Former Chicago Bears defensive coordinator and current Denver Broncos head coach Vic Fangio has long been known as an old-school coach who brings a tough and grizzled approach to the locker room.

He's also an old-school talent evaluator who said the disruption to the 2020 NFL Draft process caused by the COVID-19 outbreak will test the scouting adage that suggests a prospect's college tape is the majority of his final grade.

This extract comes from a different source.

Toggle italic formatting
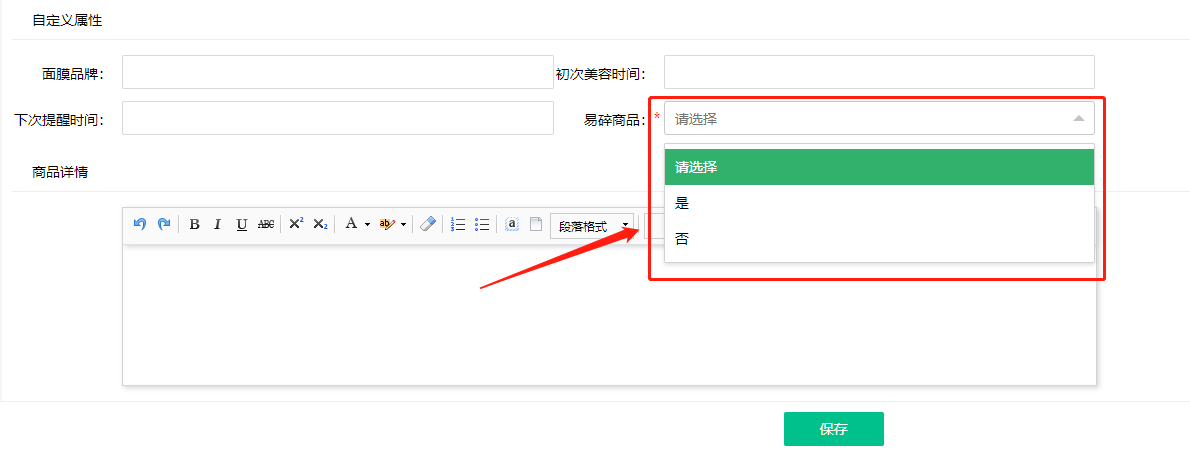This screenshot has height=451, width=1190. coord(217,224)
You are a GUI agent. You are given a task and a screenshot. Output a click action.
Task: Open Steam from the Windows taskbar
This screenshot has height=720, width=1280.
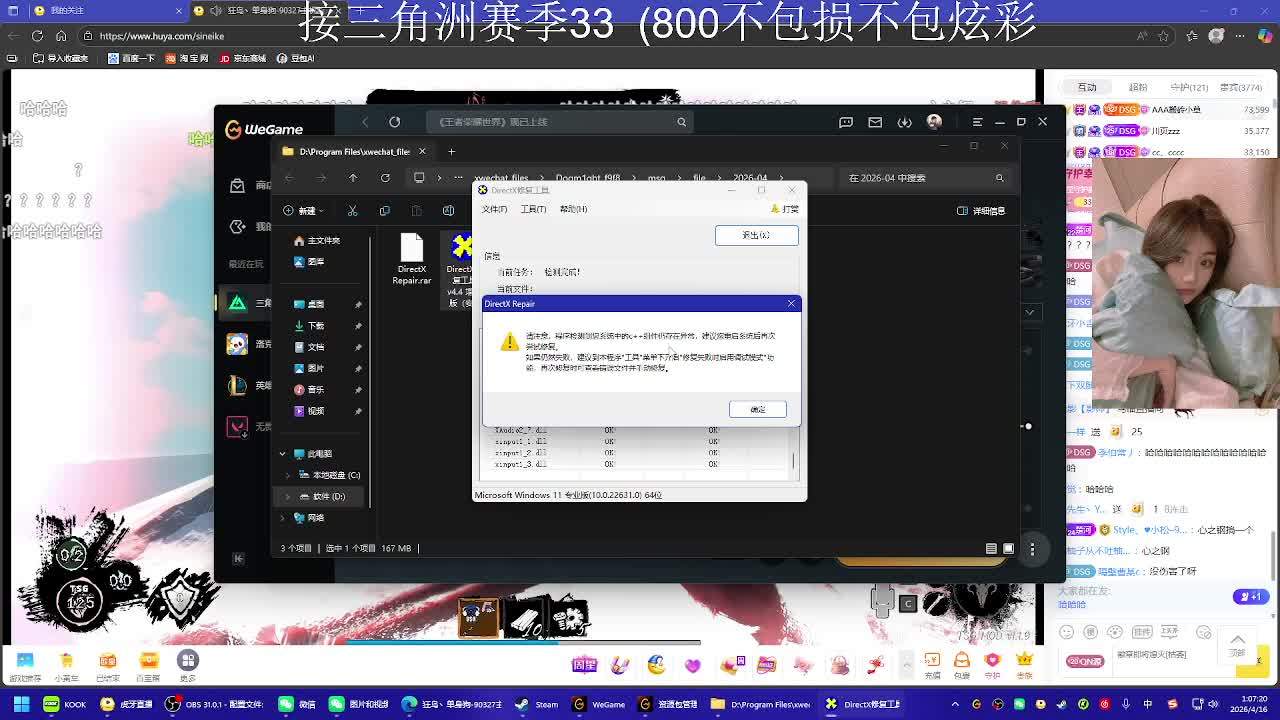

“I think every year you hear people say — scouts and coaches and personnel people — that 90 percent of the evaluation is off the tape,” Fangio said during a conference call with reporters on March 31. “The other 10 percent is the combine and pro days and all the other stuff that goes on with it. This is the year it will really be tested.

“A lot of times you can guess how fast a guy runs generally speaking. It’s more important what the tape is. That’s what everybody says. This will be the year that it is really put to the test."

With team headquarters closed around the league, front offices can't hold prospect visits or workouts at their facility. Similarly, teams can't put prospects through medical re-checks to finalize their 2020 draft grade. There are going to be uncomfortable leaps of faith taken by general managers this year.

But as Fangio said, it's mostly about the tape anyway. At least, that's what the NFL wants you to believe.